──────── Texto de lectura ────────

Más importante aún, William Baumol no distingue entre
las actividades que producen valor y las que no. No distingue entre los bienes
y servicios proporcionados por el sector público y los producidos por la
economía privada capitalista y, dentro de esta última, entre las actividades
que producen directamente valor y las que se limitan a hacerlo circular o
distribuirlo. Explorar estas distinciones conceptuales es una de las
principales preocupaciones de Smart Machines and Service Work. Si utilizamos
estas categorías, llegamos a una noción de productividad muy diferente a la que
manejan los economistas y los empresarios.
Muchas
actividades que emplean a personas generan ingresos pero no aumentan la riqueza
total de la sociedad; muchas actividades que crean «valores de uso»
-proporcionadas por el Estado o los hogares- no producen valor ni valor de
cambio. Un número importante de los llamados empleos del sector de los
servicios producen valor, independientemente de su intensidad y de su
resistencia al cambio tecnológico; otros no producen ningún valor e implican
procesos de trabajo que pueden reformularse para ahorrar mano de obra. La
distinción entre trabajo productivo e improductivo atraviesa esta categoría,
haciéndola analíticamente irrelevante.
Esta
distinción es esencial porque, como he señalado anteriormente, las actividades
improductivas deben pagarse con el total de la plusvalía generada por la
economía privada: son un coste incurrido en el proceso de acumulación. Las
convenciones nacionales de contabilidad de la renta registran estos costes como
ingresos. Una de las tendencias a largo plazo en una economía capitalista
madura es el aumento del número de actividades improductivas, frente a las
actividades productivas necesarias para la acumulación: llevar a cabo la
realización de partes del proceso de intercambio, la facilitación de las
actividades capitalistas a través de las transacciones financieras, el
arrendamiento de terrenos y edificios a las empresas productivas.
Este creciente exceso de actividades laborales que
circulan o distribuyen valor en lugar de crearlo es tanto una condición para la
acumulación de capital como, a medida que aumenta esta proporción entre
actividades improductivas y productivas, un obstáculo para la misma. Este es un
tema espinoso, y mi pensamiento al respecto debe mucho a Paul Mattick y al
trabajo del economista Fred Moseley [autor, entre otros, de The Falling Rate of Profit in
the Postwar United States Economy, St. Martin Press, 1991; Marx’s Capital and Hegel’s
Logic: A Reexamination – con Tony Smith – Haymarket Books,
2015]. La consecuencia es que existe una tasa diferencial de crecimiento de la
productividad entre las dimensiones productiva e improductiva de la economía;
los aumentos de productividad del trabajo en las actividades productoras de
valor, con importantes excepciones, tienden a crecer más rápidamente que los de
las actividades de circulación o distribución de valor.
La
expansión relativa resultante del sector improductivo ejerce una presión a la
baja agobiante sobre la tasa global de beneficios. La única esperanza de
aliviar esta presión es un aumento de la productividad laboral en el «sector»

──────── Datos proporcionados ────────

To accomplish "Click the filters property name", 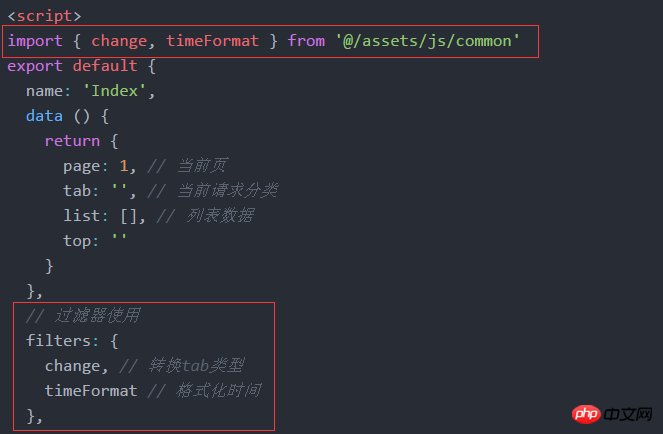I will (58, 341).
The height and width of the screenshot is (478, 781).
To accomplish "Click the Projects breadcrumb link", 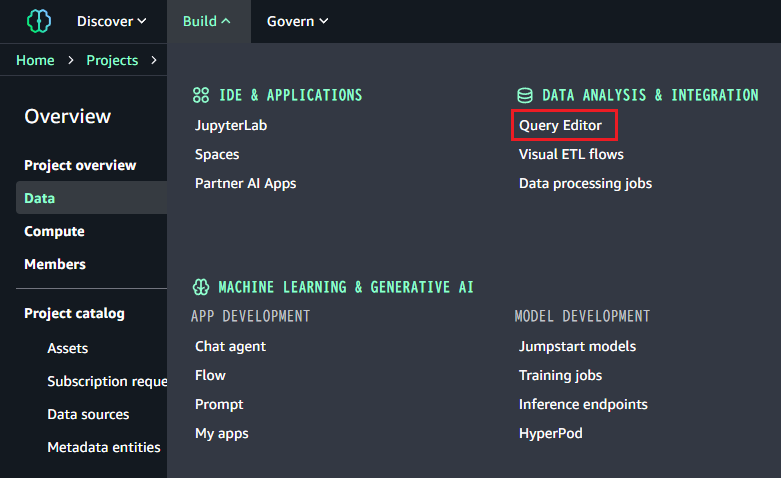I will [x=112, y=61].
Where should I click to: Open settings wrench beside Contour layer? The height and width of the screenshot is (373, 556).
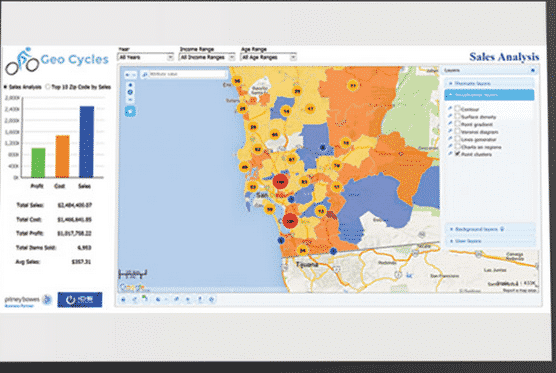pos(450,108)
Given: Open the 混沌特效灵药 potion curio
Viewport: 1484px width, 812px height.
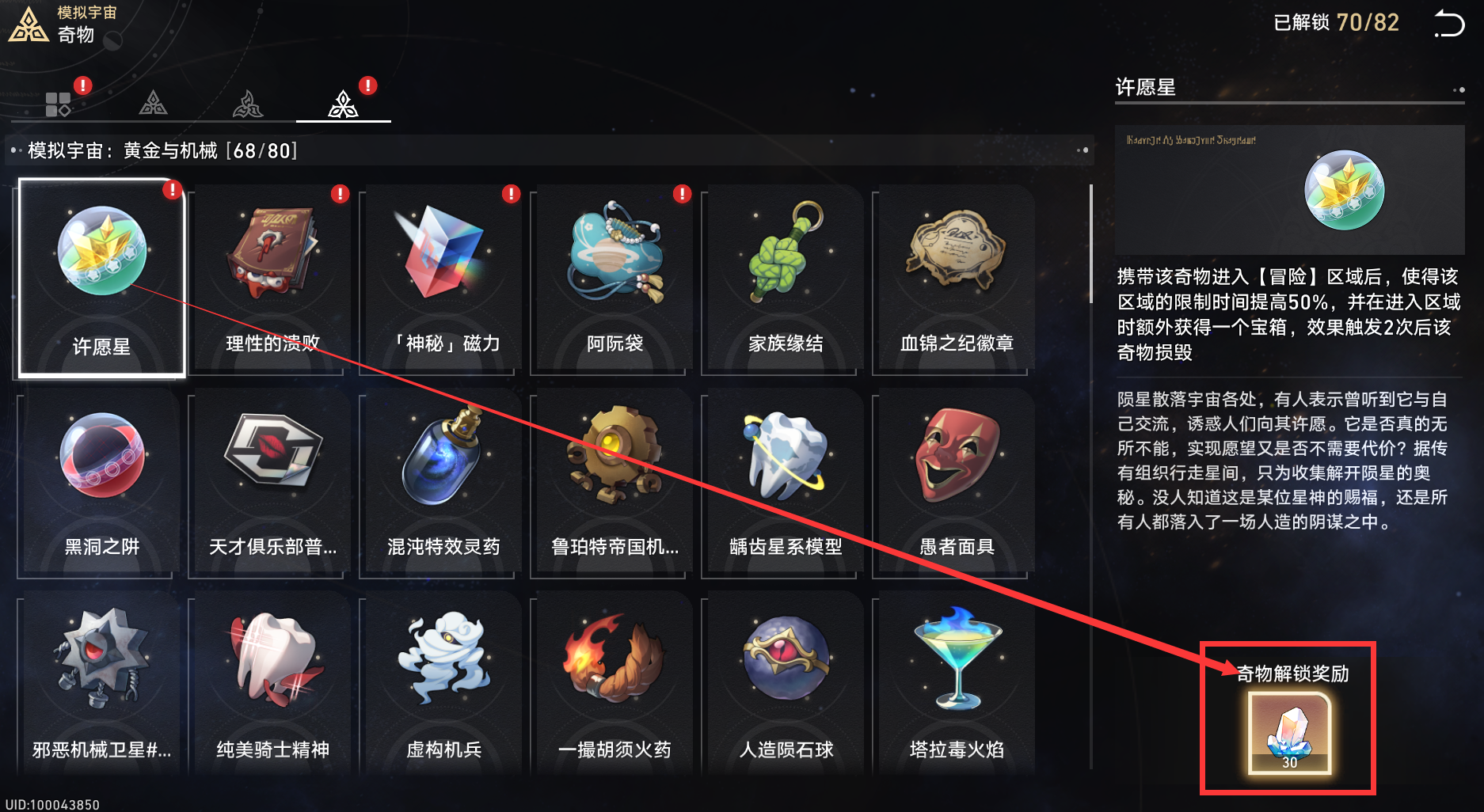Looking at the screenshot, I should [x=443, y=482].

────────

▶ Requisitos de tareas:
1. Por favor, reproduce sin cambios el fragmento del texto de lectura que empieza con las palabras "-proporcionadas por el" y acaba con "haciéndola analíticamente irrelevante.".
2. Según el texto de lectura, ¿con qué deben pagarse las actividades improductivas?
3. Traduce al inglés esta oración del texto de lectura: «La expansión relativa resultante del sector improductivo ejerce una presión a la baja agobiante sobre la tasa global de beneficios».

▶ Resultados ordenados:
1.
-proporcionadas por el Estado o los hogares- no producen valor ni valor de
cambio. Un número importante de los llamados empleos del sector de los
servicios producen valor, independientemente de su intensidad y de su
resistencia al cambio tecnológico; otros no producen ningún valor e implican
procesos de trabajo que pueden reformularse para ahorrar mano de obra. La
distinción entre trabajo productivo e improductivo atraviesa esta categoría,
haciéndola analíticamente irrelevante.

2. Con el total de la plusvalía generada por la economía privada.

3. The resulting relative expansion of the unproductive sector exerts a crushing downward pressure on the overall rate of profit.